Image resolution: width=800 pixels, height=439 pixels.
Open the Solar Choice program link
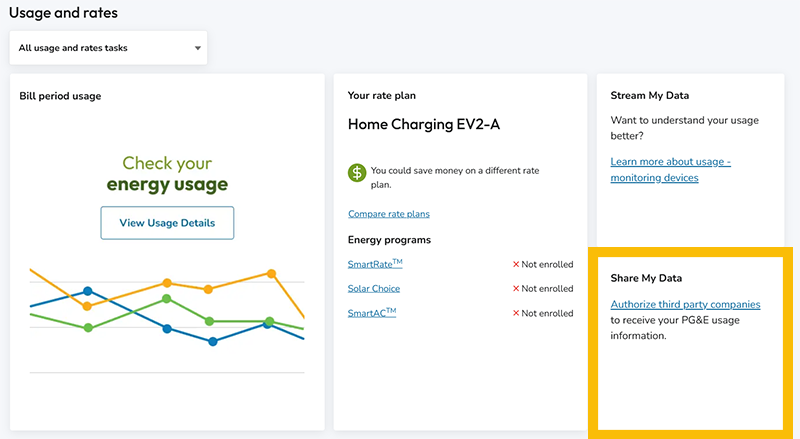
---
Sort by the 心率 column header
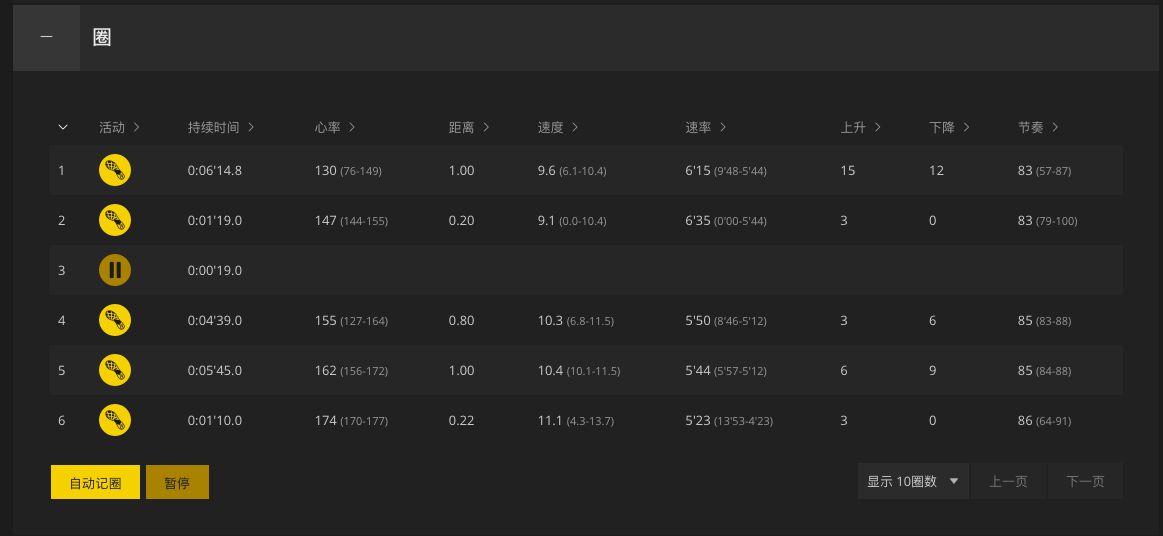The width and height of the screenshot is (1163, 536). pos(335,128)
==
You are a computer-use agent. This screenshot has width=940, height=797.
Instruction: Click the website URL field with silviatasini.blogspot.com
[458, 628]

Problem to solve: Using the entries above, return exactly the lines from the line with "Image resolution: width=800" to the line with "Open the Solar Choice program link", counting both of those lines.

Task answer:
Image resolution: width=800 pixels, height=439 pixels.
Open the Solar Choice program link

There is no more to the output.